__PROVIDED RECORDS__:
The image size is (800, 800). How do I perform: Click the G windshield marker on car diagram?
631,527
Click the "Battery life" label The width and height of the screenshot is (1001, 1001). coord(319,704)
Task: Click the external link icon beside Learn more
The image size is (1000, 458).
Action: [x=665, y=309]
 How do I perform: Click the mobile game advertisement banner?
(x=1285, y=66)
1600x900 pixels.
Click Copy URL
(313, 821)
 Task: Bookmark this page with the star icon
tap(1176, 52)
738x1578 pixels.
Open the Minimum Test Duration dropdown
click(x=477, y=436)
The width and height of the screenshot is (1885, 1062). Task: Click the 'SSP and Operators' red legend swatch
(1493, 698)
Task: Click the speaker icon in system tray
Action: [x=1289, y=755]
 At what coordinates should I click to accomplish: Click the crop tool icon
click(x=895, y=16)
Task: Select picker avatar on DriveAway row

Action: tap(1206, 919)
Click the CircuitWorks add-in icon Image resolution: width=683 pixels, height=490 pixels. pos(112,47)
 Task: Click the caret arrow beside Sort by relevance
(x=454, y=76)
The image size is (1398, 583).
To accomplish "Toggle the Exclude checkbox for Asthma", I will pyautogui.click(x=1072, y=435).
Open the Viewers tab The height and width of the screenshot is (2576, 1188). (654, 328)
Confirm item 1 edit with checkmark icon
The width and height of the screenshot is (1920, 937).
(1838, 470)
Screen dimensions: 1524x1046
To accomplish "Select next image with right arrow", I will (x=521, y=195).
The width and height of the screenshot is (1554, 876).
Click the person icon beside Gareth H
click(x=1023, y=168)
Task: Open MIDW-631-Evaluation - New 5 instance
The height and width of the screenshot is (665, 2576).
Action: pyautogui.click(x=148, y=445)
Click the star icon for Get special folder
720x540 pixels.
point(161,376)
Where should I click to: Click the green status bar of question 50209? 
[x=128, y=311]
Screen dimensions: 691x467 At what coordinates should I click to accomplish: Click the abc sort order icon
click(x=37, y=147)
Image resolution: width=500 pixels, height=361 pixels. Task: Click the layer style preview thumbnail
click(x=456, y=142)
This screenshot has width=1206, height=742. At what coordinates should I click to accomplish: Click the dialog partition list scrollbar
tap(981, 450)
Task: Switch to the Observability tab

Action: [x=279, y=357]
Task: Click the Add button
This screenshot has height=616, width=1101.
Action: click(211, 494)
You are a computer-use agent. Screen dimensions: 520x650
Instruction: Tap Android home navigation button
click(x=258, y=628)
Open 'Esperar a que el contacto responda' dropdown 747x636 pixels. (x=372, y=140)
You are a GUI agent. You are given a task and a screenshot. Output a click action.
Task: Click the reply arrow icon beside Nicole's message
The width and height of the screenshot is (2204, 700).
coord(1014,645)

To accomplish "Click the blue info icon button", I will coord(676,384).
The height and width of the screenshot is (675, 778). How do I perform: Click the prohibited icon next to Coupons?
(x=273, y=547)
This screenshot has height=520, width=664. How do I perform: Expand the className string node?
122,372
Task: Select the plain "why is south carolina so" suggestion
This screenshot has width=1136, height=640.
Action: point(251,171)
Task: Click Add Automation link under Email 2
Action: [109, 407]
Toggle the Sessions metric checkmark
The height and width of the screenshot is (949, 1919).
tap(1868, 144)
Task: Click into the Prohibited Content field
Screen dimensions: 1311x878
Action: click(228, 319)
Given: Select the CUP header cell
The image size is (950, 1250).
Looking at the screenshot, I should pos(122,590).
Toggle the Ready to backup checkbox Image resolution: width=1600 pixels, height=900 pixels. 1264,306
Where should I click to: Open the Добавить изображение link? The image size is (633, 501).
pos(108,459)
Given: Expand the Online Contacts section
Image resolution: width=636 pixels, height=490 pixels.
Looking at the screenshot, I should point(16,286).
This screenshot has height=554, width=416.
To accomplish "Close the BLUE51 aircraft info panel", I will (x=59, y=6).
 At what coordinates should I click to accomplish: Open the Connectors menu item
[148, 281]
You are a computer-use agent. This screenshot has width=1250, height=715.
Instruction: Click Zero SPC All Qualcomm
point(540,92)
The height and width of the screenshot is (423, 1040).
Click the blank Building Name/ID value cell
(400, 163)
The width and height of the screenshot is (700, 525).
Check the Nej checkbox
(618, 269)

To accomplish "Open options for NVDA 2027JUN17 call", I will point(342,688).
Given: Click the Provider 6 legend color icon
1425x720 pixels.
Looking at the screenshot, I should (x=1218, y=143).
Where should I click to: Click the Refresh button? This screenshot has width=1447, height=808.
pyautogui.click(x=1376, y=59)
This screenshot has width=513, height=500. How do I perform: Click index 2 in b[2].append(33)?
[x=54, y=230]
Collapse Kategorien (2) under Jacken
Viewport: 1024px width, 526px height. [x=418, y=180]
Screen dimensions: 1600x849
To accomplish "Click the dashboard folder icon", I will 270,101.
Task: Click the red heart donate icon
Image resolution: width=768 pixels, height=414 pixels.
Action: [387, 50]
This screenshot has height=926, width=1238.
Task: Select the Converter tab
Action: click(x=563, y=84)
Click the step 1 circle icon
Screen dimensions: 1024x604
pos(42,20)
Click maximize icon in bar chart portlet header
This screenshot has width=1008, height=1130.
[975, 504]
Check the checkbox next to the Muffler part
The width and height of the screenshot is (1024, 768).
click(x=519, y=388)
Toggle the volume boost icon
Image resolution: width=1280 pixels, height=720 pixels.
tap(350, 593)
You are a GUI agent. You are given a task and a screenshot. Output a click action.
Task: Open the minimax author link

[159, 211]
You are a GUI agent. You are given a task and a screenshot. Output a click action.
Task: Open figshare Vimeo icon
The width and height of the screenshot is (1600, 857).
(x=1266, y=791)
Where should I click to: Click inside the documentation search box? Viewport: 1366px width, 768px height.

__TRY IT__: Scan the entries above for the string "header" and copy each line that contains it.

__YOUR SOLUTION__:
Given: Select the CUP header cell
Click maximize icon in bar chart portlet header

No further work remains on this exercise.